V-A Temporal Memory Replay

One of the key properties of the CLTSQA task, is the continual learning process, which is always accompanied by the catastrophic forgetting problem - the model tends to “forget” the old knowledge during ingesting the new knowledge [23]. For the temporal-sensitive questions, in particular, after acquiring knowledge about a new question, which shares a similar context to an old question except for the temporal information, the model might encounter difficulties when re-trying to answer the old question. For example, the model might get in trouble in answering “Who is the president of United States in 2009” after learning the new knowledge about “Who is the president of United States after 2020?”. Motivated by the memory replay [24], which helps the model to remember old knowledge through retaining some old training data and reusing them in the subsequent training process, we propose a temporal memory replay strategy that is for dealing with catastrophic forgetting of the data from the previous time periods. Specifically, as the choice of which data to retain plays a crucial role in temporal memory replay, we aim to prioritize the model’s attention towards data that are 1) easily learnable samples for efficiently keeping previous knowledge and 2) susceptible to distraction within the new dataset.

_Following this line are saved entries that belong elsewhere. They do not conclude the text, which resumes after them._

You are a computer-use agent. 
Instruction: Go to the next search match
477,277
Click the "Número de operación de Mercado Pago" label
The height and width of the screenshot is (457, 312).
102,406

Take the model $M_{i-1}$ as an example, which has been sequentially trained on the previous subsets $\mathcal{\overline{D}}_{i-1}$ , and will be trained on the current subset $\mathcal{D}_{i}$ . 1) To better retain data from previous time periods, we removed the top $\mu$ of the hardest samples from the preceding subsets $\mathcal{\overline{D}}_{i-1}$ , while retaining the easily learnable ones. This approach mitigates the challenge of data forgetting. Notably, the term “hard sample” is used to describe the sample that received the lowest evaluation score among the previous subsets. 2) From a temporal perspective, we select a part ( $\nu$ ) of data from previous time periods that had the same context but different answers, and incorporated them into the new subset. By introducing these distractors, we aimed to enhance the model’s robustness and its sensitivity for temporal information.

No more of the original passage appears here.